_YOUR OBJECTIVE_
Update the entries below by replacing "GUI agent" with "computer assistant" wherever it appears, and leave everything else as it is.

********************

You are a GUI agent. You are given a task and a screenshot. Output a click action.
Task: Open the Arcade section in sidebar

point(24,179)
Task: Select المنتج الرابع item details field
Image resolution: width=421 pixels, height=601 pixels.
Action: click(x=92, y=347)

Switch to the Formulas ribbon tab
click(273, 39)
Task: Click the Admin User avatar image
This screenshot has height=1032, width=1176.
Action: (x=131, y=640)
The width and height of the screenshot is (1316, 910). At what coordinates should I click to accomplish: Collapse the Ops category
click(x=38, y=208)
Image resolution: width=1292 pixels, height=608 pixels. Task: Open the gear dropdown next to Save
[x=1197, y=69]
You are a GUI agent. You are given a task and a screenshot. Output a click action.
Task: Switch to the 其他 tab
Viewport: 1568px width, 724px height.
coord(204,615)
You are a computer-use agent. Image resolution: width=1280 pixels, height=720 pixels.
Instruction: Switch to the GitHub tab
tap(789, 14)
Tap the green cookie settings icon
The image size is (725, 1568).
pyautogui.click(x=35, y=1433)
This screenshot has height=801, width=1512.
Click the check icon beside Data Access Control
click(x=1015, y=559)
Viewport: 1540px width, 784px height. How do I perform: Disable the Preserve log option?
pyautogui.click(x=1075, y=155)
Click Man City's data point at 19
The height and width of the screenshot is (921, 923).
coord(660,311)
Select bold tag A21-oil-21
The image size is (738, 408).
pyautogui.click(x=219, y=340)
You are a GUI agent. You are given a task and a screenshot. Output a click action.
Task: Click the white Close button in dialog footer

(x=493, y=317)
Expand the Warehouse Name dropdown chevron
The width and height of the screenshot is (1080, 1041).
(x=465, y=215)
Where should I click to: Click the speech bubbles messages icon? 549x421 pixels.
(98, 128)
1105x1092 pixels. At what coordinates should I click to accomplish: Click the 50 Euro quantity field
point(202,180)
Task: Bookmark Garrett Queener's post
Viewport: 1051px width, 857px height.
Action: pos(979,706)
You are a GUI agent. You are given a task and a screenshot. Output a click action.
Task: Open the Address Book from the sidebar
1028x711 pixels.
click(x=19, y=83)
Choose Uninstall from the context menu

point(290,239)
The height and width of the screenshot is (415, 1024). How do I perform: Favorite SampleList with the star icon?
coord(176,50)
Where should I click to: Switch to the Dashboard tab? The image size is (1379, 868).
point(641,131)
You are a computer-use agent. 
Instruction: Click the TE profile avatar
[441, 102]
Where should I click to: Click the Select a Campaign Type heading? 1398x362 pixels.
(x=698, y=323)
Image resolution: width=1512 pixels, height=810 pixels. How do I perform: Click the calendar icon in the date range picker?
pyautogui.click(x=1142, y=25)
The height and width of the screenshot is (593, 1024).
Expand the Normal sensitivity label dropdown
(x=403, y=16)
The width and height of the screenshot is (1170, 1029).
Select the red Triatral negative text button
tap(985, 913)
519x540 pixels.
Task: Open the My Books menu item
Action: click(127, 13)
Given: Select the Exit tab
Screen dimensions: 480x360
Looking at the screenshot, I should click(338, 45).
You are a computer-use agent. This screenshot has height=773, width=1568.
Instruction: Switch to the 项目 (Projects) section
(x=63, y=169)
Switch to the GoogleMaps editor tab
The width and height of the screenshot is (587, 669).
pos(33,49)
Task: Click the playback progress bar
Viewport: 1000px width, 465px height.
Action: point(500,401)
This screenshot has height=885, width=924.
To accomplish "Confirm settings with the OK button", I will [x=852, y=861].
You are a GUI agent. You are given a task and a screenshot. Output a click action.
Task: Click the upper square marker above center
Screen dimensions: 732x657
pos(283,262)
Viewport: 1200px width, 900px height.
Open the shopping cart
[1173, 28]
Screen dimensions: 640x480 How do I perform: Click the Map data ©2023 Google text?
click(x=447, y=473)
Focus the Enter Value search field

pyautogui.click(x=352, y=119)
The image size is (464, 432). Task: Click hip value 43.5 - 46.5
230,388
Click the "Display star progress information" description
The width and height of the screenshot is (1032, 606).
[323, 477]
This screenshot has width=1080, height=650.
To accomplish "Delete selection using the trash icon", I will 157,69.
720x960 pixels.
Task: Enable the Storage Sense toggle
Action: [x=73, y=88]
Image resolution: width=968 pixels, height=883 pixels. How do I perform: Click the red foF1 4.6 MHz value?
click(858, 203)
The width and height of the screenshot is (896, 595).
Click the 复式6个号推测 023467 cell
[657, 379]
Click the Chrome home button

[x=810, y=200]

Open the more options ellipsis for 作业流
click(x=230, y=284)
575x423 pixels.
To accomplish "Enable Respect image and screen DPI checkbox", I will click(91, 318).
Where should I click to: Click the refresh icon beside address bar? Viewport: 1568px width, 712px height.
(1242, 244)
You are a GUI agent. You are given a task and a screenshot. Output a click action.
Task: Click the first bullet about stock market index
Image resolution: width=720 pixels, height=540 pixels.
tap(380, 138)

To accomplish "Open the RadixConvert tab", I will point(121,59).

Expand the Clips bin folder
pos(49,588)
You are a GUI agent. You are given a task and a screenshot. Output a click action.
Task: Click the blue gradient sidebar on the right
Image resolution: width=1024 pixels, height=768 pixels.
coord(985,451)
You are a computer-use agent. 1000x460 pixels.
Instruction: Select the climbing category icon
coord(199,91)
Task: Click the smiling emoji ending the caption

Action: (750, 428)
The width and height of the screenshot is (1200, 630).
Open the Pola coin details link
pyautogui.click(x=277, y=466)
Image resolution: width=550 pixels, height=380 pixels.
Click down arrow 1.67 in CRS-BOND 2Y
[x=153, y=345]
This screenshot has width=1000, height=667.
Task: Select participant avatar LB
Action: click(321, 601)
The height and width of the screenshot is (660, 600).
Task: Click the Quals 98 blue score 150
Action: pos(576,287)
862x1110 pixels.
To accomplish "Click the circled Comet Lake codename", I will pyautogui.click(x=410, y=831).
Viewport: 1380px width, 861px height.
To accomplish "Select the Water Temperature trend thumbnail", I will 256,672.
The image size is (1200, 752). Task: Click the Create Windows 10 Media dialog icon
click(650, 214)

********************

_WRITTEN RESPONSE_
You are a computer assistant. You are given a task and a screenshot. Output a click action.
Task: Open the Arcade section in sidebar

point(24,179)
Task: Select المنتج الرابع item details field
Image resolution: width=421 pixels, height=601 pixels.
Action: click(x=92, y=347)

Switch to the Formulas ribbon tab
click(273, 39)
Task: Click the Admin User avatar image
This screenshot has height=1032, width=1176.
Action: (x=131, y=640)
The width and height of the screenshot is (1316, 910). At what coordinates should I click to accomplish: Collapse the Ops category
click(x=38, y=208)
Image resolution: width=1292 pixels, height=608 pixels. Task: Open the gear dropdown next to Save
[x=1197, y=69]
You are a computer assistant. You are given a task and a screenshot. Output a click action.
Task: Switch to the 其他 tab
Viewport: 1568px width, 724px height.
coord(204,615)
You are a computer-use agent. Image resolution: width=1280 pixels, height=720 pixels.
Instruction: Switch to the GitHub tab
tap(789, 14)
Tap the green cookie settings icon
The image size is (725, 1568).
pyautogui.click(x=35, y=1433)
This screenshot has height=801, width=1512.
Click the check icon beside Data Access Control
click(x=1015, y=559)
Viewport: 1540px width, 784px height. How do I perform: Disable the Preserve log option?
pyautogui.click(x=1075, y=155)
Click Man City's data point at 19
The height and width of the screenshot is (921, 923).
coord(660,311)
Select bold tag A21-oil-21
The image size is (738, 408).
pyautogui.click(x=219, y=340)
You are a computer assistant. You are given a task and a screenshot. Output a click action.
Task: Click the white Close button in dialog footer

(x=493, y=317)
Expand the Warehouse Name dropdown chevron
The width and height of the screenshot is (1080, 1041).
(x=465, y=215)
Where should I click to: Click the speech bubbles messages icon? 549x421 pixels.
(98, 128)
1105x1092 pixels. At what coordinates should I click to accomplish: Click the 50 Euro quantity field
point(202,180)
Task: Bookmark Garrett Queener's post
Viewport: 1051px width, 857px height.
Action: pos(979,706)
You are a computer assistant. You are given a task and a screenshot. Output a click action.
Task: Open the Address Book from the sidebar
1028x711 pixels.
click(x=19, y=83)
Choose Uninstall from the context menu

point(290,239)
The height and width of the screenshot is (415, 1024). How do I perform: Favorite SampleList with the star icon?
coord(176,50)
Where should I click to: Switch to the Dashboard tab? The image size is (1379, 868).
point(641,131)
You are a computer-use agent. 
Instruction: Click the TE profile avatar
[441, 102]
Where should I click to: Click the Select a Campaign Type heading? 1398x362 pixels.
(x=698, y=323)
Image resolution: width=1512 pixels, height=810 pixels. How do I perform: Click the calendar icon in the date range picker?
pyautogui.click(x=1142, y=25)
The height and width of the screenshot is (593, 1024).
Expand the Normal sensitivity label dropdown
(x=403, y=16)
The width and height of the screenshot is (1170, 1029).
Select the red Triatral negative text button
tap(985, 913)
519x540 pixels.
Task: Open the My Books menu item
Action: click(127, 13)
Given: Select the Exit tab
Screen dimensions: 480x360
Looking at the screenshot, I should click(338, 45).
You are a computer-use agent. This screenshot has height=773, width=1568.
Instruction: Switch to the 项目 (Projects) section
(x=63, y=169)
Switch to the GoogleMaps editor tab
The width and height of the screenshot is (587, 669).
pos(33,49)
Task: Click the playback progress bar
Viewport: 1000px width, 465px height.
Action: point(500,401)
This screenshot has height=885, width=924.
To accomplish "Confirm settings with the OK button", I will [x=852, y=861].
You are a computer assistant. You are given a task and a screenshot. Output a click action.
Task: Click the upper square marker above center
Screen dimensions: 732x657
pos(283,262)
Viewport: 1200px width, 900px height.
Open the shopping cart
[1173, 28]
Screen dimensions: 640x480 How do I perform: Click the Map data ©2023 Google text?
click(x=447, y=473)
Focus the Enter Value search field

pyautogui.click(x=352, y=119)
The image size is (464, 432). Task: Click hip value 43.5 - 46.5
230,388
Click the "Display star progress information" description
The width and height of the screenshot is (1032, 606).
[323, 477]
This screenshot has width=1080, height=650.
To accomplish "Delete selection using the trash icon", I will 157,69.
720x960 pixels.
Task: Enable the Storage Sense toggle
Action: [x=73, y=88]
Image resolution: width=968 pixels, height=883 pixels. How do I perform: Click the red foF1 4.6 MHz value?
click(858, 203)
The width and height of the screenshot is (896, 595).
Click the 复式6个号推测 023467 cell
[657, 379]
Click the Chrome home button

[x=810, y=200]

Open the more options ellipsis for 作业流
click(x=230, y=284)
575x423 pixels.
To accomplish "Enable Respect image and screen DPI checkbox", I will click(91, 318).
Where should I click to: Click the refresh icon beside address bar? Viewport: 1568px width, 712px height.
(1242, 244)
You are a computer assistant. You are given a task and a screenshot. Output a click action.
Task: Click the first bullet about stock market index
Image resolution: width=720 pixels, height=540 pixels.
tap(380, 138)

To accomplish "Open the RadixConvert tab", I will point(121,59).

Expand the Clips bin folder
pos(49,588)
You are a computer assistant. You are given a task and a screenshot. Output a click action.
Task: Click the blue gradient sidebar on the right
Image resolution: width=1024 pixels, height=768 pixels.
coord(985,451)
You are a computer-use agent. 1000x460 pixels.
Instruction: Select the climbing category icon
coord(199,91)
Task: Click the smiling emoji ending the caption

Action: (750, 428)
The width and height of the screenshot is (1200, 630).
Open the Pola coin details link
pyautogui.click(x=277, y=466)
Image resolution: width=550 pixels, height=380 pixels.
Click down arrow 1.67 in CRS-BOND 2Y
[x=153, y=345]
This screenshot has width=1000, height=667.
Task: Select participant avatar LB
Action: click(321, 601)
The height and width of the screenshot is (660, 600).
Task: Click the Quals 98 blue score 150
Action: pos(576,287)
862x1110 pixels.
To accomplish "Click the circled Comet Lake codename", I will pyautogui.click(x=410, y=831).
Viewport: 1380px width, 861px height.
To accomplish "Select the Water Temperature trend thumbnail", I will 256,672.
The image size is (1200, 752). Task: Click the Create Windows 10 Media dialog icon
click(650, 214)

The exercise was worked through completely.